Curator's Take
This theoretical work provides crucial insight into one of physics' most fundamental questions: whether gravity itself is quantum or classical in nature. The researchers demonstrate that classical-quantum dynamics, where quantum matter interacts with a classical gravitational field, can naturally emerge from fully quantum systems through decoherence processes, making it extremely difficult to experimentally distinguish between truly classical gravity and effectively classical gravity that started quantum. This finding has profound implications for upcoming tabletop experiments designed to test quantum gravity through gravity-mediated entanglement, as positive results supporting classical-quantum models wouldn't necessarily prove gravity is fundamentally classical. The work essentially shows that the universe could be playing an elaborate quantum shell game, where what appears classical might just be quantum dynamics in disguise.
— Mark Eatherly
Summary
The quantum nature of gravity remains experimentally unverified, despite recent proposals to probe it using tabletop experiments such as gravity-mediated entanglement schemes. In parallel, consistent formulations of classical--quantum dynamics have been developed as alternative descriptions of gravity, in which quantum matter interacts with a classical mediator assumed to be fundamentally classical.
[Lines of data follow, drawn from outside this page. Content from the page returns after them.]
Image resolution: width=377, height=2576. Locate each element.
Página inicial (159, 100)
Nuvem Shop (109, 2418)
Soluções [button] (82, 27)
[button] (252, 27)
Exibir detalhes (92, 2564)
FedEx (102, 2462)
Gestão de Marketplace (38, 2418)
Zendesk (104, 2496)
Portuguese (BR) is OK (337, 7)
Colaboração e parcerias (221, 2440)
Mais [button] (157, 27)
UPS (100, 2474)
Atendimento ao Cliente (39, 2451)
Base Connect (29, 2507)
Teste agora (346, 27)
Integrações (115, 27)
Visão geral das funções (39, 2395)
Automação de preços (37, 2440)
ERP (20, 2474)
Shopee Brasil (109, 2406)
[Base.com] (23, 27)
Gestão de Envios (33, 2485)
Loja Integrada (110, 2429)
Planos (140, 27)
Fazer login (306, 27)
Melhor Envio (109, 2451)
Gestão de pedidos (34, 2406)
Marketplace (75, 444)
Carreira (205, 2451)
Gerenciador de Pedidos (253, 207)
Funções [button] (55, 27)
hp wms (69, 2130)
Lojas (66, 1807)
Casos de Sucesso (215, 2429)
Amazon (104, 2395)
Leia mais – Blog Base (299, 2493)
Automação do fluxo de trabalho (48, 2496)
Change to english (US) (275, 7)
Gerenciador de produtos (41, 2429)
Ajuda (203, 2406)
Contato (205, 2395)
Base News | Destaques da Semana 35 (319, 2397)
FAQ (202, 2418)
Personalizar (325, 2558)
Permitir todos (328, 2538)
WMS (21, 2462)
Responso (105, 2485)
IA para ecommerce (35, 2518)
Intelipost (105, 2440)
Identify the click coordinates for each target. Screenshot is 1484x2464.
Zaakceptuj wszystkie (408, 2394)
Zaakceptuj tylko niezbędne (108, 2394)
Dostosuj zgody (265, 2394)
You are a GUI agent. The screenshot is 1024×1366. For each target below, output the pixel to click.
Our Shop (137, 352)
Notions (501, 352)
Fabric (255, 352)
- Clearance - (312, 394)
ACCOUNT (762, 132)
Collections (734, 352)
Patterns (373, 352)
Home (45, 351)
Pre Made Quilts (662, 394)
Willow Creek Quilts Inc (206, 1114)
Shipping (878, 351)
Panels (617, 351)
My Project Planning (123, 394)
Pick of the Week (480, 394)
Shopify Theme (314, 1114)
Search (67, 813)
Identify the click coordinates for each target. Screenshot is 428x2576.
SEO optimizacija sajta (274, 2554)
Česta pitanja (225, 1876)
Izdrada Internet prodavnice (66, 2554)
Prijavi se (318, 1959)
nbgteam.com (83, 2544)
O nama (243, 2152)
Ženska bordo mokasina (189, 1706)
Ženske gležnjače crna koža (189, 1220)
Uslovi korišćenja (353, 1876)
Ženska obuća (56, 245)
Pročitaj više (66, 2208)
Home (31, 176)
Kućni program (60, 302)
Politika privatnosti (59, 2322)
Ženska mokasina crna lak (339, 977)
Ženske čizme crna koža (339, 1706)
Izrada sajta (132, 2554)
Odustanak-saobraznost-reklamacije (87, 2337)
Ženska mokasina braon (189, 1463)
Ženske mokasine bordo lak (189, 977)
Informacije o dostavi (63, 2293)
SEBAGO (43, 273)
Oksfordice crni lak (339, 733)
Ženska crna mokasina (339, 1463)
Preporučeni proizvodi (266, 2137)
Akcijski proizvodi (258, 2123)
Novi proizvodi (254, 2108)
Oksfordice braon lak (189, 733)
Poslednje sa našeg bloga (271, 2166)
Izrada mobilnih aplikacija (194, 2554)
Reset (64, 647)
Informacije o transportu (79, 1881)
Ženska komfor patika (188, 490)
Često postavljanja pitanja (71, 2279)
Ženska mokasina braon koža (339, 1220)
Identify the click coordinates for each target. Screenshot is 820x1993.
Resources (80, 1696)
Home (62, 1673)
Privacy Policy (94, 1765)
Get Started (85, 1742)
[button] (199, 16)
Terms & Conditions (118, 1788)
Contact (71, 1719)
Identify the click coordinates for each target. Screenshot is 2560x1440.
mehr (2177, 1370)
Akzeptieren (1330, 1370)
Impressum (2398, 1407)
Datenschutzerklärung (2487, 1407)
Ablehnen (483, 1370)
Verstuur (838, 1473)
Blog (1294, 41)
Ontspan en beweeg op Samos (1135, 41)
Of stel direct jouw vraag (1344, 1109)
In this work, we show that classical--quantum dynamics arise generically as an effective description of fully quantum systems under decoherence, providing a bridge between fully quantum and classical--quantum dynamics. We derive the reduced dynamics, which are generically non-Markovian, using an explicit hidden model in which the mediator is coupled to unobserved environmental degrees of freedom. We identify a concrete criterion for when a classical--quantum interpretation is valid: the semi-Wigner operator associated with the mediator sector must remain positive semidefinite, which can be expressed as a positivity condition on nonlocal kernels governing the evolution. In the short-memory limit, the reduced evolution reproduces Markovian classical--quantum dynamics of Oppenheim and collaborators. Our results imply that a classical mediator can arise effectively from decohered quantum dynamics, so that experimental agreement with classical-quantum models does not uniquely determine whether the mediator is fundamentally classical.